A total of 73 published studies including 61,468 patients with GC were included in this meta-analysis. Our analysis indicates that GC patients with diffuse-type histology have a worst prognosis than those with intestinal subgroup in all studies (HR 1.23; 95% CI, 1.17-1.29; P<0.0001), in both loco-regional confined (HR 1.21; 95% CI, 1.12-1.30; P<0.0001) and advanced disease (HR 1.25; 95% CI, 1.046-1.50; P=0.014), in Asiatic (HR 1.2; 95% CI, 1.14-1.27; P<0.0001) and Western patients (HR 1.3; 95% CI, 1.19-1.41; P<0.0001), and in those not exposed (HR 1.15; 95% CI, 1.07-1.24; P<0.0001) or exposed (HR 1.27; 95% CI, 1.17-1.37; P<0.0001) to (neo)adjuvant therapy.
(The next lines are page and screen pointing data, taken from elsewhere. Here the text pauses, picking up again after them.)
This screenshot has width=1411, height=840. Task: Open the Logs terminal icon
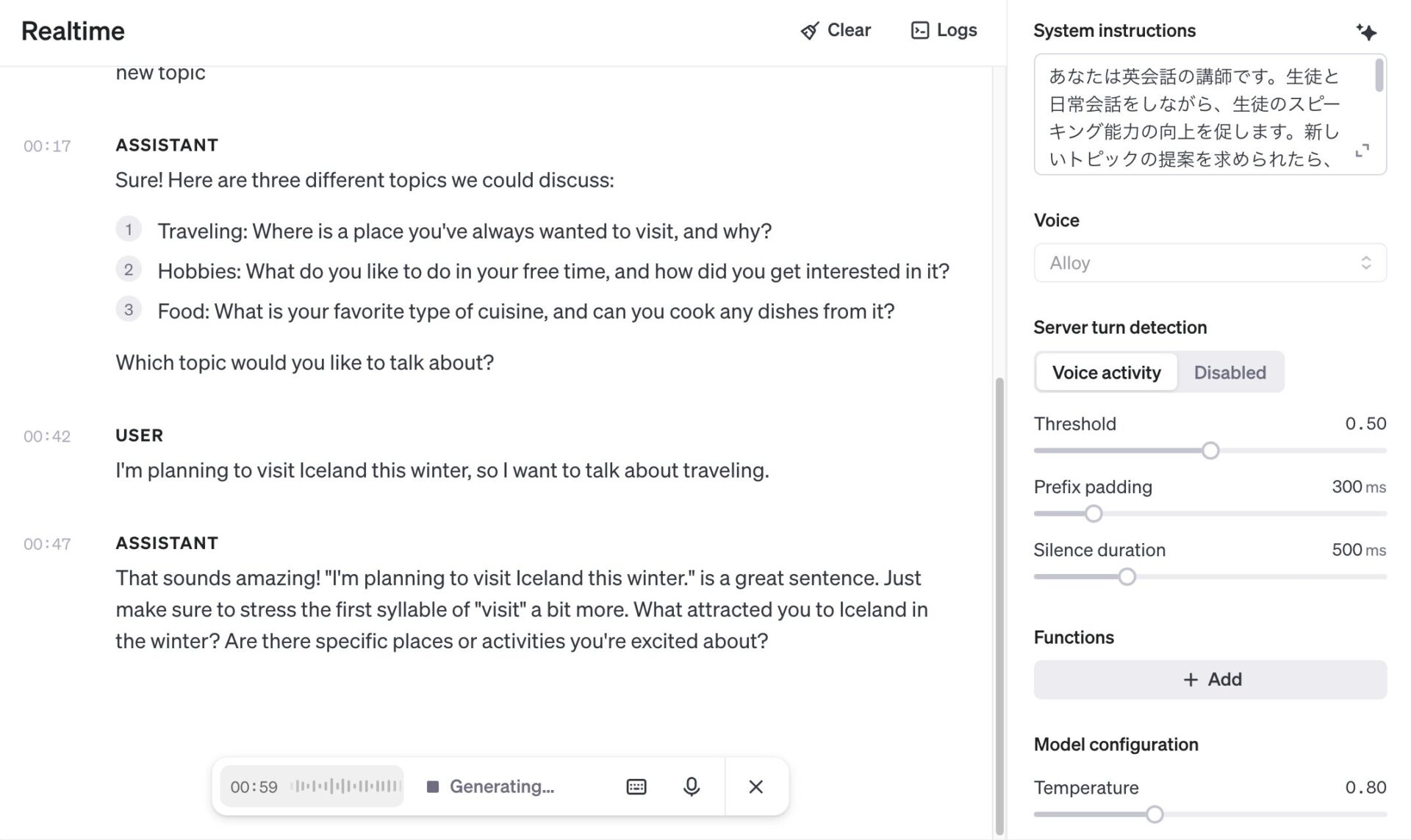(919, 30)
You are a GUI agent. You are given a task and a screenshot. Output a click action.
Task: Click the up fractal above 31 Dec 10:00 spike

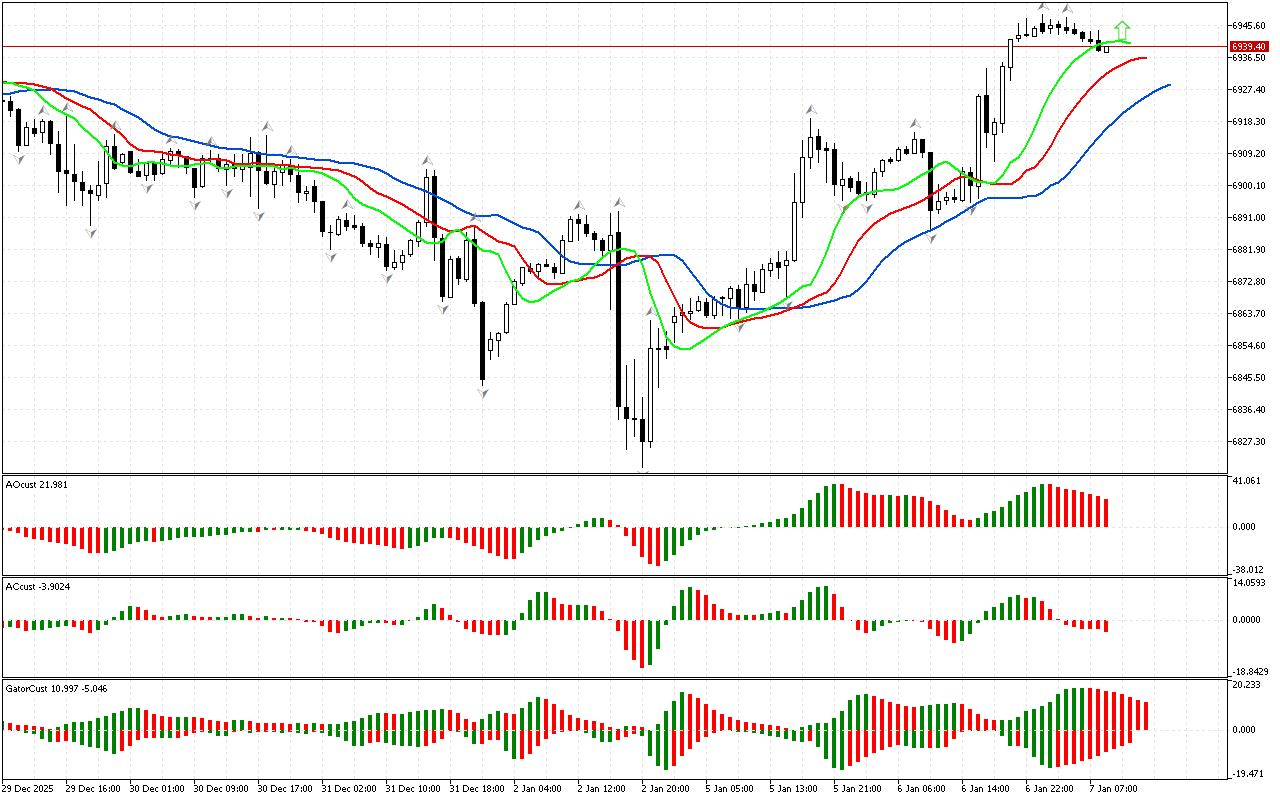pyautogui.click(x=428, y=160)
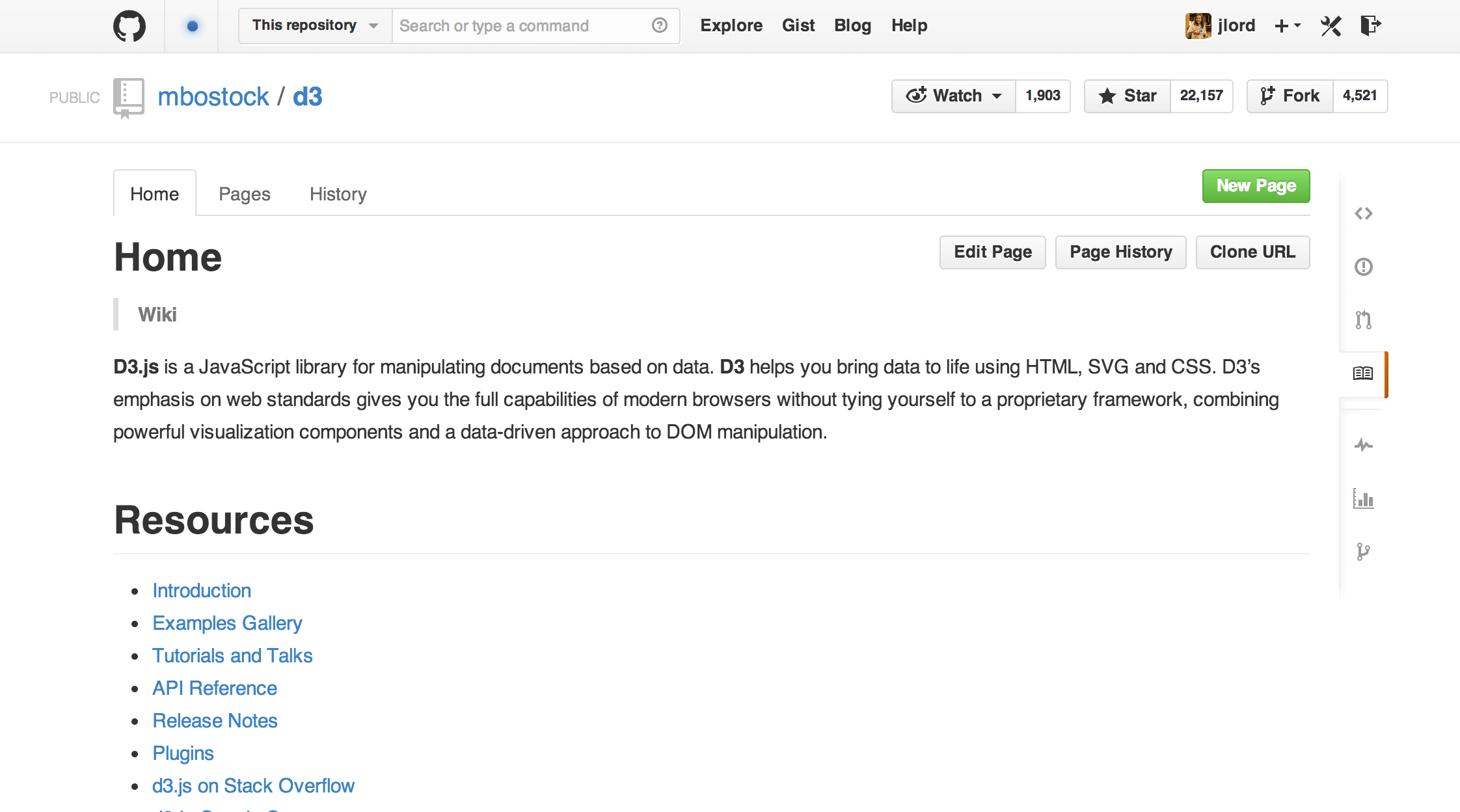Switch to the Pages tab
This screenshot has height=812, width=1460.
click(245, 194)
Our results indicated that histology might be a useful prognostic marker for both early and advanced GC patients, with intestinal-type associated with a better outcome. This information could be used for stratification purpose in future clinical trials.
胃癌(GC)有两种不同类型,即肠型,更常见为散发性,与环境因素有关;以及弥漫型(未分化型),具有高度转移性,其特征为疾病进展迅速且预后不良。然而,关于GC组织学与预后之间的关联,文献中有许多相互矛盾的数据。进行这项荟萃分析是为了证实根据劳伦分类法的组织学是否与GC患者的不同预后相关。
我们在PubMed、Cochrane图书馆、SCOPUS、科学网、CINAHL和EMBASE中检索了所有符合条件的研究。评估了总生存期(OS)方面的合并风险比(HRs)及其相应的95%置信区间(CIs)。
本荟萃分析共纳入73项已发表研究,包括61468例GC患者。我们的分析表明,在所有研究中,弥漫型组织学的GC患者预后比肠型亚组患者更差(HR 1.23;95% CI,1.17 - 1.29;P < 0.0001),在局部区域局限型(HR 1.21;95% CI,1.12 - 1.30;P < 0.0001)和晚期疾病(HR 1.25;95% CI,1.046 - 1.50;P = 0.014)患者中均如此,在亚洲患者(HR 1.2;95% CI,1.14 - 1.27;P < 0.0001)和西方患者(HR 1.3;95% CI,1.19 - 1.41;P < 0.0001)中也是如此,在未接受(HR 1.15;95% CI,1.07 - 1.24;P < 0.0001)或接受(HR 1.27;95% CI,1.17 - 1.37;P < 0.0001)(新)辅助治疗的患者中同样如此。
我们的结果表明,组织学可能是早期和晚期GC患者有用的预后标志物,肠型与较好的预后相关。该信息可用于未来临床试验的分层目的。